BEGIN

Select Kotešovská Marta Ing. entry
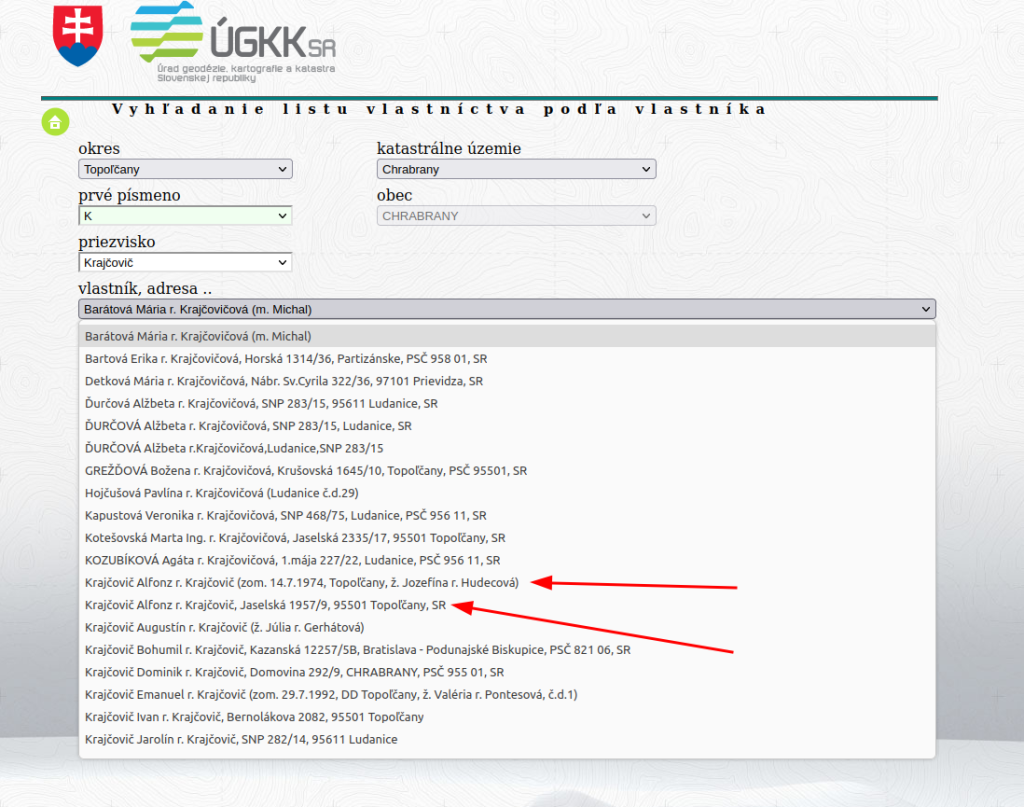Image resolution: width=1024 pixels, height=807 pixels. pos(295,537)
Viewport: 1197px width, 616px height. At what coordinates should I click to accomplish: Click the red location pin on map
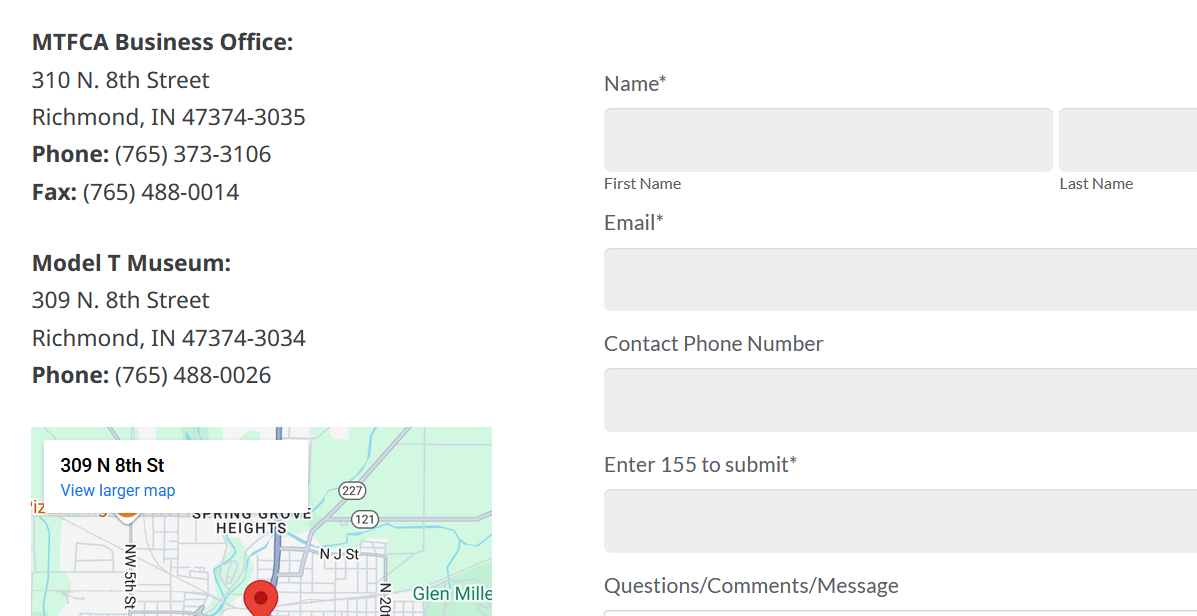coord(261,598)
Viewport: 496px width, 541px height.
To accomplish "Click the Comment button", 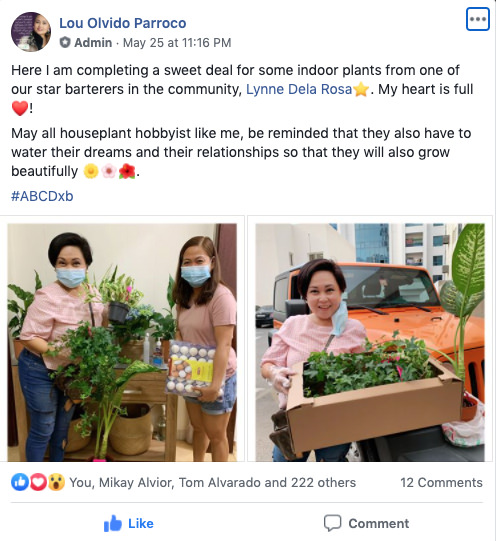I will point(366,523).
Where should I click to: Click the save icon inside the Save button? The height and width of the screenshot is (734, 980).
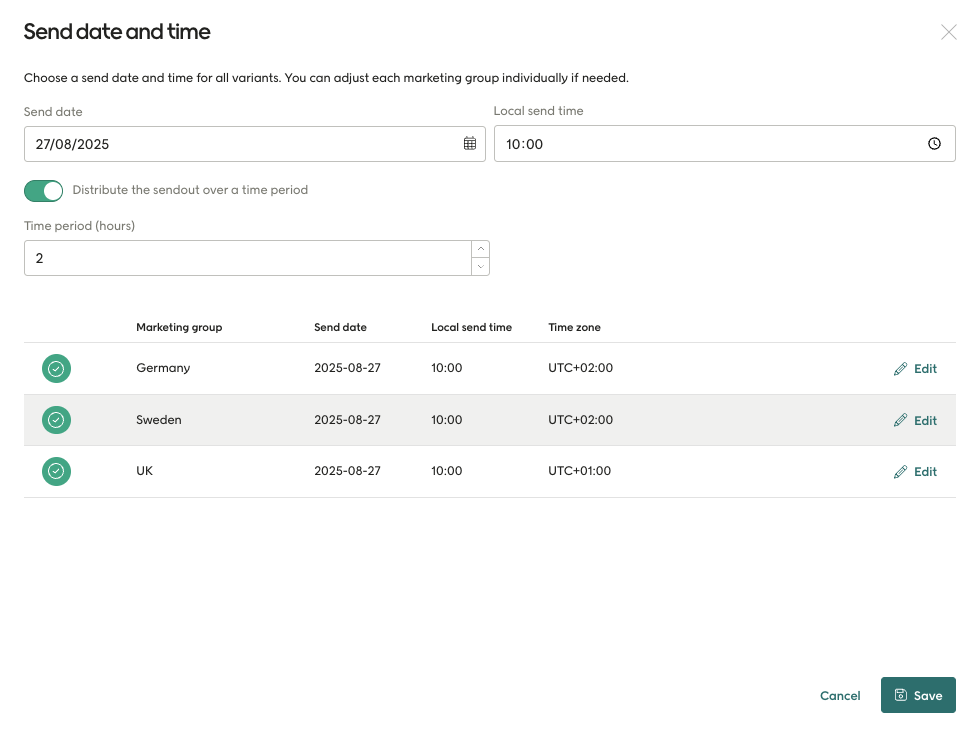(901, 695)
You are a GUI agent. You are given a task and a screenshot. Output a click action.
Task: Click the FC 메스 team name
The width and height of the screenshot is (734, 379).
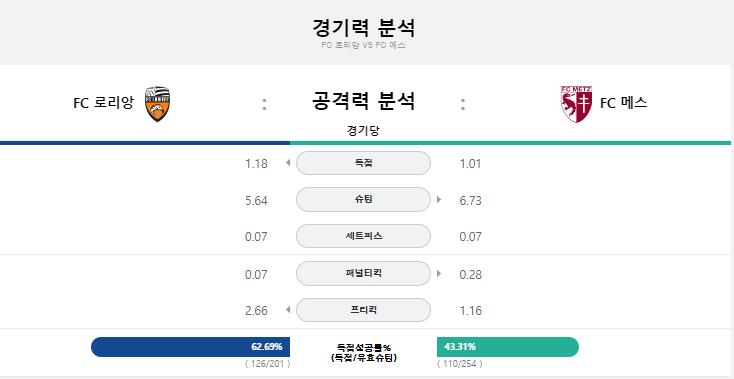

END

HOW TO COMPLETE THIS TASK
Write back word for word every line in the entries above from the one with "Where should I" to the one with "Task: Click the FC 메스 team name", ends included, and none of the pictures.

EXPECTED OUTPUT
Where should I click to: Click the save icon inside the Save button? The height and width of the screenshot is (734, 980).
(901, 695)
You are a GUI agent. You are given a task and a screenshot. Output a click action.
Task: Click the FC 메스 team name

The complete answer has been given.